Mlle Simon acquiesça et nous dit au revoir en nous raccompagnant jusqu'à la porte de la conciergerie. Une fois dans la rue, Maman prit le chemin de la maison, en faisant juste un petit détour pour passer à la boulangerie reprendre une baguette, car elle avait proposé à Tata Jacqueline de rester à dîner.
La perspective que ma chère tante soit à la maison, me rassurait un peu, car j'imaginais bien qu'elle allait prendre ma défense. Mais, je ne me faisais guère d'illusion quant à ce qui m'attendait une fois que Tata serait repartie...
Je n'étais pas pressée de rentrer,
d'autant que Maman avait annoncé la couleur
avant même qu'on ne s'explique,
en me conseillant de "préparer mes fesses".

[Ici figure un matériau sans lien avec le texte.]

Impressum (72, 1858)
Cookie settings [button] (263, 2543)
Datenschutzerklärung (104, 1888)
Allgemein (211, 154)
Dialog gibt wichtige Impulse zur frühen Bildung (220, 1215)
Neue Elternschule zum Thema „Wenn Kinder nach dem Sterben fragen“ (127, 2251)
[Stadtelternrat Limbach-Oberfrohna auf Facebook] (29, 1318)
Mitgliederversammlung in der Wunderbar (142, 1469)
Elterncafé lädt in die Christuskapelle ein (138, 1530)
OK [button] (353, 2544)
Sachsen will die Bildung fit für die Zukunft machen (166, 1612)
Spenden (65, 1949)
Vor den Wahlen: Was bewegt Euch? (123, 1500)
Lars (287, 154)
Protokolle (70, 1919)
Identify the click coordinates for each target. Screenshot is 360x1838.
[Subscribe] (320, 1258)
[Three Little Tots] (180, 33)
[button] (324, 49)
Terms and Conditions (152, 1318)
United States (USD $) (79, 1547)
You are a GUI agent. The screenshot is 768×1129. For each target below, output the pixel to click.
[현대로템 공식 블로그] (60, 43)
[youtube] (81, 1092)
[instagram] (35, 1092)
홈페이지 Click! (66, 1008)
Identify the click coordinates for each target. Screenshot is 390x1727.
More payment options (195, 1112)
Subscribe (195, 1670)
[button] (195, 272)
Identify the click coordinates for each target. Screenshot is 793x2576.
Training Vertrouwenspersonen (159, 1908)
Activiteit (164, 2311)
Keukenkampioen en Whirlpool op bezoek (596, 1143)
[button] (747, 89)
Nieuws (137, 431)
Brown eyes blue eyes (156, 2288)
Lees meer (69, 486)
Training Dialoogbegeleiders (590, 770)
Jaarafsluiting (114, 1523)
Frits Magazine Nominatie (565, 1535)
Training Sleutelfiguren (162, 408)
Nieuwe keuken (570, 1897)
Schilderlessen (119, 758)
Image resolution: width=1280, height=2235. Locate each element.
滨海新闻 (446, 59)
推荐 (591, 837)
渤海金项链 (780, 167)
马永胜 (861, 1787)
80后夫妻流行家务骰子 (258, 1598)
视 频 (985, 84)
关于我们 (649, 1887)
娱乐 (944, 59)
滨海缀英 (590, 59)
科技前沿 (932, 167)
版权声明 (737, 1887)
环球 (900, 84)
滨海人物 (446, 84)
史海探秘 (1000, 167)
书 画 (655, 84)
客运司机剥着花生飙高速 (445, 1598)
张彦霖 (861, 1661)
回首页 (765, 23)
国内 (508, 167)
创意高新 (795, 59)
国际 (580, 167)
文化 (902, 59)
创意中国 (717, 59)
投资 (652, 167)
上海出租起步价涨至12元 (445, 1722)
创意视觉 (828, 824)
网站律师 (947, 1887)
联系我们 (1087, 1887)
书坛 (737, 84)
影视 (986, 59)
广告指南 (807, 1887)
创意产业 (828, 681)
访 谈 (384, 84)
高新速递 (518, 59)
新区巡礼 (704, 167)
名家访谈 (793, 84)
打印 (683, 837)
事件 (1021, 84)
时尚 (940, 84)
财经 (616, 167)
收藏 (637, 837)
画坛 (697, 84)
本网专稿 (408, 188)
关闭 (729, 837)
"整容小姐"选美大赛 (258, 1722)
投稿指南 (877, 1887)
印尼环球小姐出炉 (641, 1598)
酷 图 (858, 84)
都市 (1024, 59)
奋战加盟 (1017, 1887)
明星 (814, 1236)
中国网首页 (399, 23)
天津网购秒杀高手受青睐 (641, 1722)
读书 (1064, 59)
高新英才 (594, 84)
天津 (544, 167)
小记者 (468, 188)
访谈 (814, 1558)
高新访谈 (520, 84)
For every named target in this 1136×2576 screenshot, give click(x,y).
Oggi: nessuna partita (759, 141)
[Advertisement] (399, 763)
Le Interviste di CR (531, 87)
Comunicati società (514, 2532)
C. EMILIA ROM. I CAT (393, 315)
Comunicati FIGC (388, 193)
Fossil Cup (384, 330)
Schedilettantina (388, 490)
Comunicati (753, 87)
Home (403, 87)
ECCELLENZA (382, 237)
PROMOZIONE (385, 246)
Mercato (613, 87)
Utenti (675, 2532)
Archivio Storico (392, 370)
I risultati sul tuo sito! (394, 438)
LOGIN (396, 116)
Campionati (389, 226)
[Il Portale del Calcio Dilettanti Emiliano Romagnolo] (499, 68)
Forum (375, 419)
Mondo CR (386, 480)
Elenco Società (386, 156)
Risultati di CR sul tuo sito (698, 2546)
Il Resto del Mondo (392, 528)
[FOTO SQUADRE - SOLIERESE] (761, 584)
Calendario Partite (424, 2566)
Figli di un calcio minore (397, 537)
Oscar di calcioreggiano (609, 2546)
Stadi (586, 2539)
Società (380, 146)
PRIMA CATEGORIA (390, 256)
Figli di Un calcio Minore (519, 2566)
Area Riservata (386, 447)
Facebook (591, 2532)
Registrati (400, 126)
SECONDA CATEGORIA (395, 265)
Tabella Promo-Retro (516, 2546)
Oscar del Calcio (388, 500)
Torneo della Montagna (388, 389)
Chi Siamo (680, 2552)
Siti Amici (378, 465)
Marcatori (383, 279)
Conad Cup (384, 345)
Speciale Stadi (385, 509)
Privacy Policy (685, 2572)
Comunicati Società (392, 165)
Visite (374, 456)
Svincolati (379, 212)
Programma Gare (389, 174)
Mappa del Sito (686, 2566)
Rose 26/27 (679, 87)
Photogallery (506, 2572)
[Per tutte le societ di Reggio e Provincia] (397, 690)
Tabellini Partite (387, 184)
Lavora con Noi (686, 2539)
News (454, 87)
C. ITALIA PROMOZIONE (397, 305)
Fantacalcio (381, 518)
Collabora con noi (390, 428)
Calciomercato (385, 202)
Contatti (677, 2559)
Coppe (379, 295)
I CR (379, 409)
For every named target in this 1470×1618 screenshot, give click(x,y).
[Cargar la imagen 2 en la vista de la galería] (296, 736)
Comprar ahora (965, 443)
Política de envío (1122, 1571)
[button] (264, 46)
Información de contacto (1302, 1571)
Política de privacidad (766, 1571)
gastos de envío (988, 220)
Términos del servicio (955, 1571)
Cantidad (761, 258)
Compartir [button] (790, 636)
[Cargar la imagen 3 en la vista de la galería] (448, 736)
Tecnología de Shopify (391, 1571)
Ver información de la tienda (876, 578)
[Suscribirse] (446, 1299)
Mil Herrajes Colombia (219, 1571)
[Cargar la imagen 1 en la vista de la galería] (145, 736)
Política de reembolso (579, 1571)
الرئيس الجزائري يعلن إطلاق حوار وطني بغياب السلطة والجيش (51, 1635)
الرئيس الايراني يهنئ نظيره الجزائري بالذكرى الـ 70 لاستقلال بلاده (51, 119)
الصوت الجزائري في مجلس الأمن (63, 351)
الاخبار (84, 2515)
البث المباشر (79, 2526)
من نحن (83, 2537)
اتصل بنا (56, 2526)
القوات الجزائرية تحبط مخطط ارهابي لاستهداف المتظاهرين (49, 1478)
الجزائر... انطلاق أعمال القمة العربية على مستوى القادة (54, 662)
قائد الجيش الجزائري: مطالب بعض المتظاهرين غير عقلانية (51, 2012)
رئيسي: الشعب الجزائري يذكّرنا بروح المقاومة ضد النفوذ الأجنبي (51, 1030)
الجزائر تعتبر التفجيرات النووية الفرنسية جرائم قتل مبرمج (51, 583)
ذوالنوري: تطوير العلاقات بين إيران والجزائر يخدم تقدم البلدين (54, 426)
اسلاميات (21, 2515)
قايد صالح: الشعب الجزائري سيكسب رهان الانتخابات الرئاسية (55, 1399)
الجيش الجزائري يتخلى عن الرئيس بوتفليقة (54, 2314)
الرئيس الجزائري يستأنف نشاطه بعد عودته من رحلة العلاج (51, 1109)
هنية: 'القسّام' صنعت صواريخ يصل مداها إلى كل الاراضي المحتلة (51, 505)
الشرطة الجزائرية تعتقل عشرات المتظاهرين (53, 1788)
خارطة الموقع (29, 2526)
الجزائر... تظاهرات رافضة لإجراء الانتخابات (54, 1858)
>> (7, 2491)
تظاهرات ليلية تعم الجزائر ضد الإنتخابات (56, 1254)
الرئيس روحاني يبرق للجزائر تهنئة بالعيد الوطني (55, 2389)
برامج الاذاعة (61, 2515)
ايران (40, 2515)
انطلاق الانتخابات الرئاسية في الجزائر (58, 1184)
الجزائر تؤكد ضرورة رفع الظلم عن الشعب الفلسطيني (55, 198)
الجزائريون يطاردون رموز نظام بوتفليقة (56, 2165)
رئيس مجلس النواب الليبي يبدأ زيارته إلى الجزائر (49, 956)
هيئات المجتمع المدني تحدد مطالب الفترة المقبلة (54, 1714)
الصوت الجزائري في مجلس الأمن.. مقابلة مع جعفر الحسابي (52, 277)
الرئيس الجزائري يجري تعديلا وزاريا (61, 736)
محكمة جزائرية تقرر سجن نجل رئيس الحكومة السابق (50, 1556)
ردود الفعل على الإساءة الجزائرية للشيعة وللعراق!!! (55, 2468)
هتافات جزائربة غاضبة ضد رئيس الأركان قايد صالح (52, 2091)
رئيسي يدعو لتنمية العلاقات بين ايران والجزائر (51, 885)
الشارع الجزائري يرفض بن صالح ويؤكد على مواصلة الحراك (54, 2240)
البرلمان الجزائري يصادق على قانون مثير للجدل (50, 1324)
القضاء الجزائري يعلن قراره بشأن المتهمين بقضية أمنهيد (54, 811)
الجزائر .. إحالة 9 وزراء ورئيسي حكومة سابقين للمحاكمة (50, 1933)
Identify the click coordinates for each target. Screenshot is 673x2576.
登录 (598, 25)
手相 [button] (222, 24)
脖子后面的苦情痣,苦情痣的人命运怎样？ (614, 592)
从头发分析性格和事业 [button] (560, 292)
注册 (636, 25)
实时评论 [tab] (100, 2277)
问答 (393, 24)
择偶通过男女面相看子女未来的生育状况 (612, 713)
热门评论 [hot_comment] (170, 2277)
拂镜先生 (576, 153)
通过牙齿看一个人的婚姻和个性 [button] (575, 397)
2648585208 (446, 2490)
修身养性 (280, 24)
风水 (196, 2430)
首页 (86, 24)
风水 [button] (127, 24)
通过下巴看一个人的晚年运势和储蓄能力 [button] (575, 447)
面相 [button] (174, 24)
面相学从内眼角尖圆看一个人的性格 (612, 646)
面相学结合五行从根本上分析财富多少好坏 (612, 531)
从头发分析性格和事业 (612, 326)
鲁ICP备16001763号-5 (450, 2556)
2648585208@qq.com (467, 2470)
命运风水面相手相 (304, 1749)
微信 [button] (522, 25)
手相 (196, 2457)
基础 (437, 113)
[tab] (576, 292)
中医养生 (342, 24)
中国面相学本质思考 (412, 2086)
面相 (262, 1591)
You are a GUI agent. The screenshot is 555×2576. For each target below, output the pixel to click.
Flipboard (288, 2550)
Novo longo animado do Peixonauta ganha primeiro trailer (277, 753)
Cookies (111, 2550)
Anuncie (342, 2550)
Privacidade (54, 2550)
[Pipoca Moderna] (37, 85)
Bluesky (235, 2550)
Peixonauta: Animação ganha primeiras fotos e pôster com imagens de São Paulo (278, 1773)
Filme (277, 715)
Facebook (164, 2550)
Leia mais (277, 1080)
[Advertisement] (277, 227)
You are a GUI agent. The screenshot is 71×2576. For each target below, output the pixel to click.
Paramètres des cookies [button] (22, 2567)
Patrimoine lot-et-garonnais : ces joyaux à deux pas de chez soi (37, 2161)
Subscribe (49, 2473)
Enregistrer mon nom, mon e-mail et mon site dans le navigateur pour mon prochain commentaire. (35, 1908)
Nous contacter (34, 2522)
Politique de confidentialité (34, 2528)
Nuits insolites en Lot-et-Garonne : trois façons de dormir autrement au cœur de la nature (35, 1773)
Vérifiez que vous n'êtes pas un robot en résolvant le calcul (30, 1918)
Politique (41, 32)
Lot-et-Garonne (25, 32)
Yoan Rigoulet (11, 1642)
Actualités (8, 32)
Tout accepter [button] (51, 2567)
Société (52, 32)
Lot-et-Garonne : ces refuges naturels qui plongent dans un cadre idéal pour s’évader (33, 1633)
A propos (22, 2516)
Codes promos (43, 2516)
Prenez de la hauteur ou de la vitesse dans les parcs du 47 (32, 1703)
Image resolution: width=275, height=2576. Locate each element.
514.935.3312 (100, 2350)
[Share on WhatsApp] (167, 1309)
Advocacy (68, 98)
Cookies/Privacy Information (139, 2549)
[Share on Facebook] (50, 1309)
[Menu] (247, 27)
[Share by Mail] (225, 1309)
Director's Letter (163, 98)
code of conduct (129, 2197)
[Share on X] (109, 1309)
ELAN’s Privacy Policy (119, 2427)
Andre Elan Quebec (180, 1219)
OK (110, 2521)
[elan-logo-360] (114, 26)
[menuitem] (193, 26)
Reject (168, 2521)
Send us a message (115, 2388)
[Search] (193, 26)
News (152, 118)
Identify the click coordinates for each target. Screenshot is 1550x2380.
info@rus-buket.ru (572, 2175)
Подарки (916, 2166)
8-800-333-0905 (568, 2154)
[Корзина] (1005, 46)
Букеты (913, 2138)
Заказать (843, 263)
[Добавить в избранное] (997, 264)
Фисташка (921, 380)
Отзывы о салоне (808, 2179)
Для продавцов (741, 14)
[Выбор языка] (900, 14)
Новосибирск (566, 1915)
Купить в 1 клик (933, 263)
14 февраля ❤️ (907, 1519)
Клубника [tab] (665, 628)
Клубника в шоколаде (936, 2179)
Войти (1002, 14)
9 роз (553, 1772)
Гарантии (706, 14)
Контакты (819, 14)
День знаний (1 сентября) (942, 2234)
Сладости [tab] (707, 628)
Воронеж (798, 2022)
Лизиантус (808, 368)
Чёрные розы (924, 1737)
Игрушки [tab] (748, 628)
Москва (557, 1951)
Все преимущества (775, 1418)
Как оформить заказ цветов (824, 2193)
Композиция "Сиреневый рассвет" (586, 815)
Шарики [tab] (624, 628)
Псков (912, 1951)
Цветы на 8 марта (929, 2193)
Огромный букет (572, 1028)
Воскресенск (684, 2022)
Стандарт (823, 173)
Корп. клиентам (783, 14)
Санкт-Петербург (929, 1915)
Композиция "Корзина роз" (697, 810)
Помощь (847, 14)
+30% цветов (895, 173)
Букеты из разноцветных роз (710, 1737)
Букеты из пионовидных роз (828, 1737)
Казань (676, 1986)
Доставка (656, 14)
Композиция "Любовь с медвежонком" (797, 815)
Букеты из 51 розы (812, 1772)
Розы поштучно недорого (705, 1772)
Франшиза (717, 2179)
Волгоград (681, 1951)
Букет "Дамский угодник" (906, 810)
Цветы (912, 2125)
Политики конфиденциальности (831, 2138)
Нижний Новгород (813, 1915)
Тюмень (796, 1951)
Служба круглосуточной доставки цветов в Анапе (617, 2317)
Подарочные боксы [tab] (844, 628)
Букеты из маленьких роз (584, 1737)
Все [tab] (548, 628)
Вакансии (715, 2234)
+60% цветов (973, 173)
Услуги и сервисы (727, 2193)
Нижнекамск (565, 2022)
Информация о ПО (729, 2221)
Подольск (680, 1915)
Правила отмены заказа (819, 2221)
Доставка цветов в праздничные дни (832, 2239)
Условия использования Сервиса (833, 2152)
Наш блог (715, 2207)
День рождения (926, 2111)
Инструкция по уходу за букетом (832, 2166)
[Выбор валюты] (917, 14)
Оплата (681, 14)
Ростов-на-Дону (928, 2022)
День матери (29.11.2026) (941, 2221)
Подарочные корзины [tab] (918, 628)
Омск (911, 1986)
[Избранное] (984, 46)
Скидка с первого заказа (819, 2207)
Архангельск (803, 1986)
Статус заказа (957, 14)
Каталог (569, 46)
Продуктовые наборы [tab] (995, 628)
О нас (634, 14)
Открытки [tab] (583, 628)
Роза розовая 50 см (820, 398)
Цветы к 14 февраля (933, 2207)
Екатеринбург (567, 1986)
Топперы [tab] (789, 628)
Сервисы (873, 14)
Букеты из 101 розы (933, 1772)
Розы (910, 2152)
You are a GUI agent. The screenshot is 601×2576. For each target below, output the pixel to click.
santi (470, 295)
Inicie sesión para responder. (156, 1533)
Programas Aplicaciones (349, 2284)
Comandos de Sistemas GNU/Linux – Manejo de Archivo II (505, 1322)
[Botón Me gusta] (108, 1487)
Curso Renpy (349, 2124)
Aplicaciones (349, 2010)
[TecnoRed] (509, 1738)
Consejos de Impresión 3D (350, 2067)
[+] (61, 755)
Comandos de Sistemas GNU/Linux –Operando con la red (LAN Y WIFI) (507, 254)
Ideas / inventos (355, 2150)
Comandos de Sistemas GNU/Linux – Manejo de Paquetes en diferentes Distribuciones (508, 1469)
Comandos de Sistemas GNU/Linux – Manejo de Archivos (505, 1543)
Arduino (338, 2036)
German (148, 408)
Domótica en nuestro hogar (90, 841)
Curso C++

J'en tremblais à l'avance...
Je trainais toutefois un peu la patte, marchant derrière Maman, ce qui contribua à l'agacer : "Christine, peux-tu marcher normalement ? Je comprends que tu ne sois pas pressée de rentrer, mais cela ne changera rien et tu n'échapperas pas à notre petite discussion..."
Je tentai de plaider ma cause : "Mais, Maman, je vais t'expliquer".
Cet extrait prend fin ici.